WAS ZU TUN IST:
(a) Beantworte anhand des Auszugs über den Migrationspakt diese Fragen:
(i) Welcher Partei gehört Tobias Gotthardt an?
(ii) Welche Passage des Migrationspakts kritisierte Gotthardt vor allem?
(iii) Wozu will die Bundesversammlung dieser Partei den Koalitionspartner CSU auffordern?
(b) Wiederhole aus dem Auszug über den Migrationspakt wortgetreu den Abschnitt von „REGENSBURG Schon vor“ bis „im Bund aufzufordern.“.

REGENSBURG Schon vor Tagen äußerte sich der frisch gebackene Landtagsabgeordnete der Freien Wähler, der im Landkreis Regensburg wohnende Tobias Gotthardt, äußerst kritisch über den Migrationspakt der UN. Vor allem die Passage, in der die positive öffentliche Debatte über Migration unterstützt und negative Debatten sanktioniert werden sollen, fasste Gotthardt auch auf Angriff auf die Pressefreiheit auf. Die Bundesversammlung der Freien Wähler hat indes bereits angekündigt, den Koalitionspartner CSU zu Nachbesserungen im Bund aufzufordern.

EINTRÄGE IM DATENSATZ:
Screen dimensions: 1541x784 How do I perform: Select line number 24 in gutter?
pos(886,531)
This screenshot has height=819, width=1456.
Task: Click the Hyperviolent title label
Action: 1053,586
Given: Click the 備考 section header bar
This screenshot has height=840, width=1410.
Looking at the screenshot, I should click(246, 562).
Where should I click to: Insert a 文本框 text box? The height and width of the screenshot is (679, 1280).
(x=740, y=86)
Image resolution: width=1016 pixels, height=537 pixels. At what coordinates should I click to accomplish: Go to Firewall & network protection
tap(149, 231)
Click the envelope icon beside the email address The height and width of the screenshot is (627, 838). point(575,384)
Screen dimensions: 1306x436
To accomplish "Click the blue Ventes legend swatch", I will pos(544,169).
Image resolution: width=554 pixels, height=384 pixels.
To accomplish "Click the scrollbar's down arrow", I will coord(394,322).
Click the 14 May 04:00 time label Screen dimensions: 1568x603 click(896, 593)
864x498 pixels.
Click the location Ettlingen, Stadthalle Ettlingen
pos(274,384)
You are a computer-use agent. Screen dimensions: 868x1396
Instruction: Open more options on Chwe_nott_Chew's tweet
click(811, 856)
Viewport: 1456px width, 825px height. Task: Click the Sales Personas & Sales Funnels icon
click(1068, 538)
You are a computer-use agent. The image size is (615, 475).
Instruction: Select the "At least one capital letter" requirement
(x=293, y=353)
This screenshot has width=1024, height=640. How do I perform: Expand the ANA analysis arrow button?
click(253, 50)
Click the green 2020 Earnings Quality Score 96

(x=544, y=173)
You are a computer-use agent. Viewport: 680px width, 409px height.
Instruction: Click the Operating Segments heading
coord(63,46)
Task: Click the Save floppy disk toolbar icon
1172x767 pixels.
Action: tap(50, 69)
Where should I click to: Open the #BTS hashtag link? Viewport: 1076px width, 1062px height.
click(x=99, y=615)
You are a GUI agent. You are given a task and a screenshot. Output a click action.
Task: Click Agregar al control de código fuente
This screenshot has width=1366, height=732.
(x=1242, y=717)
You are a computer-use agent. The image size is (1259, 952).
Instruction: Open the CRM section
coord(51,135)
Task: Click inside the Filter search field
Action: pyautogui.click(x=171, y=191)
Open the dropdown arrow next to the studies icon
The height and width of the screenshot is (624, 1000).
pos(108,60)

SCHRIFTLICHE ANTWORTEN:
(a)
(i) Den Freien Wählern.
(ii) Die Passage, in der die positive öffentliche Debatte über Migration unterstützt und negative Debatten sanktioniert werden sollen.
(iii) Zu Nachbesserungen im Bund.

(b)
REGENSBURG Schon vor Tagen äußerte sich der frisch gebackene Landtagsabgeordnete der Freien Wähler, der im Landkreis Regensburg wohnende Tobias Gotthardt, äußerst kritisch über den Migrationspakt der UN. Vor allem die Passage, in der die positive öffentliche Debatte über Migration unterstützt und negative Debatten sanktioniert werden sollen, fasste Gotthardt auch auf Angriff auf die Pressefreiheit auf. Die Bundesversammlung der Freien Wähler hat indes bereits angekündigt, den Koalitionspartner CSU zu Nachbesserungen im Bund aufzufordern.